I collect all earnings calls for S&P 500 stocks during 2008 and 2010. To minimize the impact of outlier years, each model is trained and evaluated in a rolling window (Meursault et al., 2021). Each window consists of two years’ of training data and one quarter’s test data. Specifically, in the first window, we use 2008Q1-2009Q4 for training and test on 2010Q1; in the second window, we train on 2008Q2-2010Q1 and test on 2010Q2, etc. There’re in total 48 testing periods, ranging from 2010Q1 to 2021Q4.

Given the four prediction models, we’re particularly interested in the model performance on different quantiles of CAR(0,21). This is very meaningful in practice. As can be seen from the following figure, most CAR(0,21) is centered around zero. (Half stocks have an positive drift and the other half has a negative drift. Make sense, right?) However, we’re often more interested in the tails because they represent large (positive or negative) price drift, and most trading strategies profit when there’s a big price movement.

In our test, we’ll train four CAR(0,21) prediction models on the full dataset. Then we look at model performance on different quantiles of CAR(0,21). For example, we can ask the model to predict the top 10% and bottom 10% of CAR(0,21) (that’s 20% of the full sample), and calculate the model performance. Then we extend the to the top 20% and bottom 20%, and calculate the model performance again.

The result is shown in the following figure.

The y-axis show the model performance (as measured in $R^2$, the higher the better). The x-axis shows the sample size on which the model is evaluated. “20” means we predict the top and bottom 10% CAR(0,21), which are the tails of the distribution. “100” means we predict the full sample (i.e., top and bottom 50%). As the x-axis moves from the left the right, the sample size become larger and less extreme. Two observations stand out:

  • First, deep learning models (LSTM and TSFM) significantly outperform OLS and SUE, and Transformer is better than LSTM. Both are not a surprise.
  • Second, and perhaps more interesting, Transformer is especially good at predicting extreme data points. For example, when we ask the four models to predict the full sample, the performance lead of Transformer against SUE is about 3.5% (3.94%-0.44%). However, if we only predict the top and bottom 10% of CAR(0,21), Transformer’s performance lead jumps to 8.19% (9.05%-0.86%).
Why Transformer is good at the extreme data points?

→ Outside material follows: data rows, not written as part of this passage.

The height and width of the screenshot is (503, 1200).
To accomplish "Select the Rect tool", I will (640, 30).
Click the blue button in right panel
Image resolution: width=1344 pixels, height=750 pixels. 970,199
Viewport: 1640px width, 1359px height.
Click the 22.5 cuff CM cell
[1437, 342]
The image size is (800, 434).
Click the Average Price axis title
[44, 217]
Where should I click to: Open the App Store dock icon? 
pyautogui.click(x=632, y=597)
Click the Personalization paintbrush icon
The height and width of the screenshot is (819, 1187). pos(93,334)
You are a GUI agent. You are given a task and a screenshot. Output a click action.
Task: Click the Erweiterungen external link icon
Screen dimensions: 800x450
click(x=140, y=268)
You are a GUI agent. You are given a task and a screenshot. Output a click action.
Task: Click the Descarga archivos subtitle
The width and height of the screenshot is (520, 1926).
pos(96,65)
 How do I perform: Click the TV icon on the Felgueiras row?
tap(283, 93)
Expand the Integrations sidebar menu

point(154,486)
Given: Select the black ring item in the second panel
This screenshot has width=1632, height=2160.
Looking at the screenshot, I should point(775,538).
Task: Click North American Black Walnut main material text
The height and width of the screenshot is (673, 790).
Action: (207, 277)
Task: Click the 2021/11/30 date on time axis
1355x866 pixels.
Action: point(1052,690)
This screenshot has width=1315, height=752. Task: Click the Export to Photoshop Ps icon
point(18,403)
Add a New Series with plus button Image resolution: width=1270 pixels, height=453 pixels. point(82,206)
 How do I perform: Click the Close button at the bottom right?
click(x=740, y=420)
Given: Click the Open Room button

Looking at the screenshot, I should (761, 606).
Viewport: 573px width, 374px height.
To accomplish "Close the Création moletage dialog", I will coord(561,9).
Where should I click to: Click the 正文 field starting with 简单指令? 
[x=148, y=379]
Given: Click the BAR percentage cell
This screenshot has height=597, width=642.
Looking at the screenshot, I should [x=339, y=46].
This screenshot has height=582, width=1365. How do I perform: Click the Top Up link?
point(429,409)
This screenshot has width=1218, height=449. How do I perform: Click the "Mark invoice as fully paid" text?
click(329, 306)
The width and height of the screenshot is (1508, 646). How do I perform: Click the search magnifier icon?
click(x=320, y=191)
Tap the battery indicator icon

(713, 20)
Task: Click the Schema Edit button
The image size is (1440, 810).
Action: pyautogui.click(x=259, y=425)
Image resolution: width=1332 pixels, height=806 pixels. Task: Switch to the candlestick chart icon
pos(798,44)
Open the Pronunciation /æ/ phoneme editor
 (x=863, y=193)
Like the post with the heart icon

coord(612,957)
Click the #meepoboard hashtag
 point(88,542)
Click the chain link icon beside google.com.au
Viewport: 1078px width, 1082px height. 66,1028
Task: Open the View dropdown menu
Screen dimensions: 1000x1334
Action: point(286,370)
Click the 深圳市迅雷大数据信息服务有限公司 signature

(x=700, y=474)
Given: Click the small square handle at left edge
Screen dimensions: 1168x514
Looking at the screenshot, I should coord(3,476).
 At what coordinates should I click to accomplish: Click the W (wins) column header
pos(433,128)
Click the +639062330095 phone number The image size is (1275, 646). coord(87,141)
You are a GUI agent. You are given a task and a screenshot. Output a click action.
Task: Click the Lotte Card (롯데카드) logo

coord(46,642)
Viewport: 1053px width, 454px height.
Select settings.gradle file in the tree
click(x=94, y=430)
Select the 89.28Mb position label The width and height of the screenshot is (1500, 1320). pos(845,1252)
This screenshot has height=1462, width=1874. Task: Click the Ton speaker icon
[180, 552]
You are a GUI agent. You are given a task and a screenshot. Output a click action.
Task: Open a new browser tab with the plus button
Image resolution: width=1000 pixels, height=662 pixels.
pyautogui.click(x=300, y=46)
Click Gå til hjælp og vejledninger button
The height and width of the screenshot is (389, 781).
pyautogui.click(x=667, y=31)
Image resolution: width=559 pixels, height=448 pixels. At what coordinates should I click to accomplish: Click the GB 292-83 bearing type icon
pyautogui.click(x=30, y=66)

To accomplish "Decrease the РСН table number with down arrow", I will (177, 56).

Without further investigation, this is my guess:

  • When companies have a large (either positive or negative) PEAD, it means something special is taking place. Compared with normal time (when company having a small PEAD), this special development ultimately results in some “marks” in the language. May it’s a particular set of vocabulary, maybe it’s a particular way of speaking (e.g., using more passive verbs, or using more third-person perspective). Anyhow, they’re captured by the Transformer architecture.
  • LSTM is also deep neural network based, but it’s non-contextual, meaning the definition of a word is fixed. This severely restrict its power.
  • Vaswani, A., Shazeer, N., Parmar, N., Uszkoreit, J., Jones, L., Gomez, A. N., Kaiser, Ł., & Polosukhin, I. (2017). Attention is all you need. 5998–6008.
  • Yang, L., Ng, T. L. J., Smyth, B., & Dong, R. (2020). Html: Hierarchical transformer-based multi-task learning for volatility prediction. Proceedings of The Web Conference 2020, 441–451.
  • Yang, Y., Qin, Y., Fan, Y., & Zhang, Z. (2023). Unlocking the Power of Voice for Financial Risk Prediction: A Theory-Driven Deep Learning Design Approach. Management Information Systems Quarterly, 47(1), 63–96.
  • Meursault, V., Liang, P. J., Routledge, B. R., & Scanlon, M. M. (2021). PEAD.txt: Post-Earnings-Announcement Drift Using Text. Journal of Financial and Quantitative Analysis, 1–50.